Source data:
########

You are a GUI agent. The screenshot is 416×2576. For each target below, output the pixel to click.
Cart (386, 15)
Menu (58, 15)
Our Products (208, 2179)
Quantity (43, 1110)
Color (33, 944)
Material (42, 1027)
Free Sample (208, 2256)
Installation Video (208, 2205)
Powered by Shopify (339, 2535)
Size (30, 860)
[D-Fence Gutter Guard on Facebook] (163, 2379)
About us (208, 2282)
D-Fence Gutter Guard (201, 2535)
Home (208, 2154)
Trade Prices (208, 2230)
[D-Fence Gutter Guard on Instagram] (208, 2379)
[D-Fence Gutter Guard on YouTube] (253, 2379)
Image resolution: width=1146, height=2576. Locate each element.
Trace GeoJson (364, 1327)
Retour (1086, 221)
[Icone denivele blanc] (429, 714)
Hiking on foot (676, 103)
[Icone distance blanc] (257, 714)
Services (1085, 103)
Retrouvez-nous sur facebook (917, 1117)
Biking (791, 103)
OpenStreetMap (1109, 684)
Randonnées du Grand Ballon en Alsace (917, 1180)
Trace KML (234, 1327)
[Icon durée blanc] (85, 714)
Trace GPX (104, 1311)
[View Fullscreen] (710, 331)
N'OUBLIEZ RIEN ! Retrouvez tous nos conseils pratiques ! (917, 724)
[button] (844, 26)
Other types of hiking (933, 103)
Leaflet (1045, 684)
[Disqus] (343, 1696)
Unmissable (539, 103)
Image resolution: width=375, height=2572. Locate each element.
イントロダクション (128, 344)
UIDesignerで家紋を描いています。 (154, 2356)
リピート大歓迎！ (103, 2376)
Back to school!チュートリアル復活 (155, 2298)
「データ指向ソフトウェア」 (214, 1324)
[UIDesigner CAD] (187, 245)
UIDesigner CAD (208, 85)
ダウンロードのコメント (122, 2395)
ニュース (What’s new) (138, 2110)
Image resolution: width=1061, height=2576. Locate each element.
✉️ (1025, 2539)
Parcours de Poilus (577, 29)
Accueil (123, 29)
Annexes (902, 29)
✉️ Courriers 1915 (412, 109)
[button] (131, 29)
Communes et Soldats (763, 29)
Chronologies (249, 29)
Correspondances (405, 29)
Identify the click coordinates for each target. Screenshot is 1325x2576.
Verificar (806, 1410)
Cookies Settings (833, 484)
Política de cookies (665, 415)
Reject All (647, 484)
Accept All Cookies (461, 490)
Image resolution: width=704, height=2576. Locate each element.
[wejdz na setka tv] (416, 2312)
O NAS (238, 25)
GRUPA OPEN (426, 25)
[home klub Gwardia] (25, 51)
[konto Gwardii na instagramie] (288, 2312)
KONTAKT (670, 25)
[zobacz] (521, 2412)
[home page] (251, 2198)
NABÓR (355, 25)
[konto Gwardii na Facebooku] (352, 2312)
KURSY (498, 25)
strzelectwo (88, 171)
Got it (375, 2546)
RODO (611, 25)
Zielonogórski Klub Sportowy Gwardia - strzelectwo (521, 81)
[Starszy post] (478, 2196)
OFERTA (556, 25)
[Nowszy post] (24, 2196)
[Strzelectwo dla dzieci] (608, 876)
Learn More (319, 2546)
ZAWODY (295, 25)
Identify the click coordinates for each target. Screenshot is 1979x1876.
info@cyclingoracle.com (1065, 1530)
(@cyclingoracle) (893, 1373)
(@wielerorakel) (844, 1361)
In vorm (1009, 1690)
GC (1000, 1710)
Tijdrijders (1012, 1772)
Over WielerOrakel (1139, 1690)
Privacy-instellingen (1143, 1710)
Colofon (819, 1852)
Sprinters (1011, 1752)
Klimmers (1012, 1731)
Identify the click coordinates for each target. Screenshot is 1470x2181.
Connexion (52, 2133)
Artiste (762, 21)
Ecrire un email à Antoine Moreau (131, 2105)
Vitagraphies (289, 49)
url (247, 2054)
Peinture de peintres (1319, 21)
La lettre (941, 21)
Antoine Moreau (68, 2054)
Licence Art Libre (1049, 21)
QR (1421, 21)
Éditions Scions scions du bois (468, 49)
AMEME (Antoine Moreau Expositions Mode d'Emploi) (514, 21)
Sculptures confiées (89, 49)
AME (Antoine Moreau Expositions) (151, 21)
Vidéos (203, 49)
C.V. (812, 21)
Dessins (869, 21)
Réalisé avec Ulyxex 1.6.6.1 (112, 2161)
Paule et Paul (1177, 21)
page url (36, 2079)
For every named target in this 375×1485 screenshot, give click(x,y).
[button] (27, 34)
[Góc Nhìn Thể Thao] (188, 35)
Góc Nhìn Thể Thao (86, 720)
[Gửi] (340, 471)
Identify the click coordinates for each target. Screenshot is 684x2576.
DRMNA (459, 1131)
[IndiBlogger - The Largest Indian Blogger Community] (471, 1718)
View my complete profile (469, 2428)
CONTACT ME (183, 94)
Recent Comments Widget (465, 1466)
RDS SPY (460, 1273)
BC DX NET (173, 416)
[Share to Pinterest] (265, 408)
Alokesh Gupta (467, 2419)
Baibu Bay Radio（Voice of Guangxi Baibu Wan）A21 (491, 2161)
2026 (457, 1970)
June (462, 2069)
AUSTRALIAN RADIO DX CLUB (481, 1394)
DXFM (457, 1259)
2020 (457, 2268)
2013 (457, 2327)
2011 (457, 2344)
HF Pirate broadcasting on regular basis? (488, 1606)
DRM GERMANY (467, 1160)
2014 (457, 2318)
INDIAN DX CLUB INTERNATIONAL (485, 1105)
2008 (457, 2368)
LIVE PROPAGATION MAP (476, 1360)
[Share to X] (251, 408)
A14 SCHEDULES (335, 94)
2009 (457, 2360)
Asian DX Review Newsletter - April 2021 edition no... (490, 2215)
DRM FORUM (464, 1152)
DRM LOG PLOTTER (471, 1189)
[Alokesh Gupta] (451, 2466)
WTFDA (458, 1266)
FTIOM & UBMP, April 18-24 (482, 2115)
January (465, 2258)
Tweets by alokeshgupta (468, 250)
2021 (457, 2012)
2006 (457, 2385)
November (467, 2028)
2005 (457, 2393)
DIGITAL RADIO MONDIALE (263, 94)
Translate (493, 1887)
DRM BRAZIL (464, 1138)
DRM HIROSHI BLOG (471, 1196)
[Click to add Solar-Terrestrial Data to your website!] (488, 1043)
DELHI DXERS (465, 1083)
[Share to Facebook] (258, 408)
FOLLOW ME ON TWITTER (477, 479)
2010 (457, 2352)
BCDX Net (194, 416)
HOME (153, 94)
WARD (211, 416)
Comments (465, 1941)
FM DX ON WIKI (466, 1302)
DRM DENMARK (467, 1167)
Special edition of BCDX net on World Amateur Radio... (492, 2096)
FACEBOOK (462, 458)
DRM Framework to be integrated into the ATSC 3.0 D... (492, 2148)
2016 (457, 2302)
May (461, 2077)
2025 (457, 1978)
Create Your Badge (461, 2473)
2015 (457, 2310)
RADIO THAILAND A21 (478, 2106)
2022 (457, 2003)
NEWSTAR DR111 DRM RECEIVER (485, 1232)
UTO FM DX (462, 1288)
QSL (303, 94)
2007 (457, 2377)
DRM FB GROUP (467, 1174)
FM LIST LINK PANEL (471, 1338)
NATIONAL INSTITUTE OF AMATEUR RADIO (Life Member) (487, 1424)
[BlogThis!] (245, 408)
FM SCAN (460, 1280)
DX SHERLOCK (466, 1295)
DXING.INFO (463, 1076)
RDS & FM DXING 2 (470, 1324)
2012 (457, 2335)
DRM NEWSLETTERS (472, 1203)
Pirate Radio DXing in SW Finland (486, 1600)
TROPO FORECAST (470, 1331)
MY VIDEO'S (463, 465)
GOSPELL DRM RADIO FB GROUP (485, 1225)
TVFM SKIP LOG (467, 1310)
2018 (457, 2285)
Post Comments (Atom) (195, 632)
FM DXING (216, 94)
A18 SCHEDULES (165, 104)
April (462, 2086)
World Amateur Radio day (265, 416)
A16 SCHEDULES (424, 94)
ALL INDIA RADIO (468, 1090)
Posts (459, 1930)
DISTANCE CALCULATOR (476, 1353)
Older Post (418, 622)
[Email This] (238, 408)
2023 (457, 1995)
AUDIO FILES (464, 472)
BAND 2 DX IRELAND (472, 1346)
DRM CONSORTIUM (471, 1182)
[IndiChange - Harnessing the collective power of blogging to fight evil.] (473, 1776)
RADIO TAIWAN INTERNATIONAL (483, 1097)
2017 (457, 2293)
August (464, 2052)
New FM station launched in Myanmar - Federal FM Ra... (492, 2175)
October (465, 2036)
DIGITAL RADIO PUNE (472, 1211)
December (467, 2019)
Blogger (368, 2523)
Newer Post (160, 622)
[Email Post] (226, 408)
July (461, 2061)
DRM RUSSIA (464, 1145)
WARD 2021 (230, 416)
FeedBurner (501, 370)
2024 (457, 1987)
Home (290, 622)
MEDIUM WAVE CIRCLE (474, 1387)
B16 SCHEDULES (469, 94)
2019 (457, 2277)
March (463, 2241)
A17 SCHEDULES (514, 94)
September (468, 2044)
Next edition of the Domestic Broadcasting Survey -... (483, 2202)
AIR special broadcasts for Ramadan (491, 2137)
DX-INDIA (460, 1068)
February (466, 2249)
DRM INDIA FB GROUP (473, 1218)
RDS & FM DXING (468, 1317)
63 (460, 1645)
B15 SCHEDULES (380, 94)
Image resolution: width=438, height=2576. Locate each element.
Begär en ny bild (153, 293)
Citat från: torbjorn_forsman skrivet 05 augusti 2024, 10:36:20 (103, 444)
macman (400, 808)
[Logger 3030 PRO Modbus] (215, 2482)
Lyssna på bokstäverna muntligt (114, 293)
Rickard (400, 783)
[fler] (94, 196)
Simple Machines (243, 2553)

########

Task details: Every line from the line containing "Cookies Settings (833, 484)" through the line containing "Learn More (319, 2546)" in the records above must be retyped exactly. Leave out the rest.

Result for this task:
Cookies Settings (833, 484)
Política de cookies (665, 415)
Reject All (647, 484)
Accept All Cookies (461, 490)
Image resolution: width=704, height=2576. Locate each element.
[wejdz na setka tv] (416, 2312)
O NAS (238, 25)
GRUPA OPEN (426, 25)
[home klub Gwardia] (25, 51)
[konto Gwardii na instagramie] (288, 2312)
KONTAKT (670, 25)
[zobacz] (521, 2412)
[home page] (251, 2198)
NABÓR (355, 25)
[konto Gwardii na Facebooku] (352, 2312)
KURSY (498, 25)
strzelectwo (88, 171)
Got it (375, 2546)
RODO (611, 25)
Zielonogórski Klub Sportowy Gwardia - strzelectwo (521, 81)
[Starszy post] (478, 2196)
OFERTA (556, 25)
[Nowszy post] (24, 2196)
[Strzelectwo dla dzieci] (608, 876)
Learn More (319, 2546)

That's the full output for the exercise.